-- TASK DATA --
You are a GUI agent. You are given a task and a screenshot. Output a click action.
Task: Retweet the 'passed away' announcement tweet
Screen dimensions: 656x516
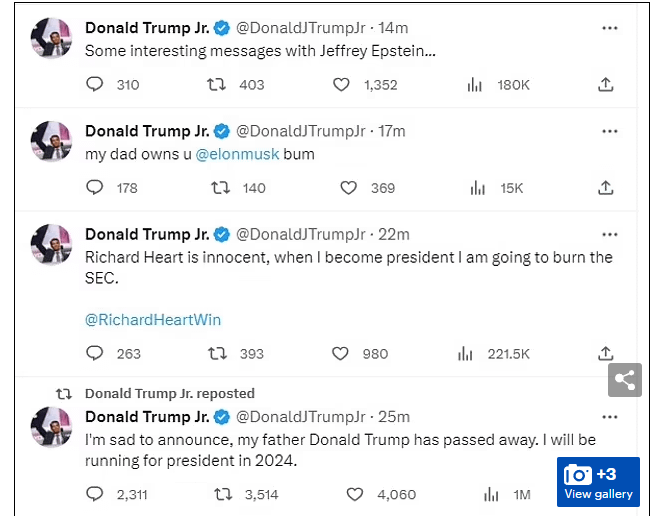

--

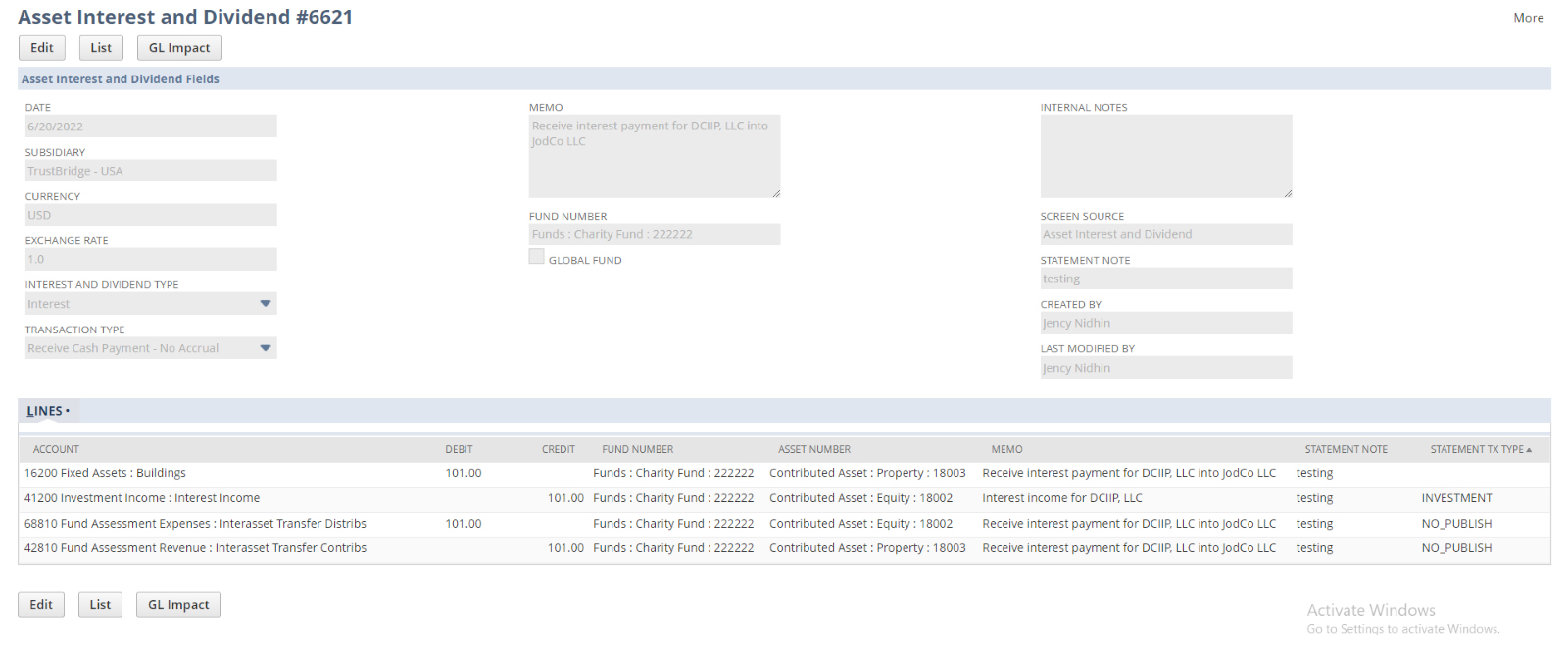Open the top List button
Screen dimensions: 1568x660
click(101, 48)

-- TASK ITEM --
Copy back the listing above exactly, but only from the line with "You are a GUI" through the line with "Screen dimensions: 656x516", both ends included.

-- WRITTEN RESPONSE --
You are a GUI agent. You are given a task and a screenshot. Output a click action.
Task: Retweet the 'passed away' announcement tweet
Screen dimensions: 656x516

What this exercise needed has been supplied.